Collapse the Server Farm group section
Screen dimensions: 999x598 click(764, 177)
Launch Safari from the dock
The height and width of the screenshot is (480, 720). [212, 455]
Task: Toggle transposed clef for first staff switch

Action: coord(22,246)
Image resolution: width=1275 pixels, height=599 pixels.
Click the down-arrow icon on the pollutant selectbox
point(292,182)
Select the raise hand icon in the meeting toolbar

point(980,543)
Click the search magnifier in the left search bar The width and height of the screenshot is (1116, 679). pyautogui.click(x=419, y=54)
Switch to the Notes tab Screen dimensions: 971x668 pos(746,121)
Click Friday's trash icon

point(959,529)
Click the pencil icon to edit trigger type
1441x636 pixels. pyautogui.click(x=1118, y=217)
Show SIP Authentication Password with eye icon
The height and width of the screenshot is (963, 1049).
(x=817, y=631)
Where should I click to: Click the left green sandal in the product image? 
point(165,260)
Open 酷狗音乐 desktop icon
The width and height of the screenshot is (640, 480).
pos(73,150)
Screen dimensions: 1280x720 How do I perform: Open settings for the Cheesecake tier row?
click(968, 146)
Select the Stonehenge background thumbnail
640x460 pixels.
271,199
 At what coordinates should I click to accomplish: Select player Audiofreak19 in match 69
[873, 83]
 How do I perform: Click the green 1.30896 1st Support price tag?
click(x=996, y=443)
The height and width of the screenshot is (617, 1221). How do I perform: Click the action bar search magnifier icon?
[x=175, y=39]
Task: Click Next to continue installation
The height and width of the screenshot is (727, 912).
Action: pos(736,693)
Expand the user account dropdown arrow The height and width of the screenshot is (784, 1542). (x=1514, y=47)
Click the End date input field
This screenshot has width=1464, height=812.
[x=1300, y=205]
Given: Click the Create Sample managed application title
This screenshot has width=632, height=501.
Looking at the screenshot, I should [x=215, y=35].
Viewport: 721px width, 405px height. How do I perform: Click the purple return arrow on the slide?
+ + + + +
Goal
List each line in the data above that contains the word "left". Case matters.

Task response
Click the search magnifier in the left search bar The width and height of the screenshot is (1116, 679). pyautogui.click(x=419, y=54)
Where should I click to: Click the left green sandal in the product image? 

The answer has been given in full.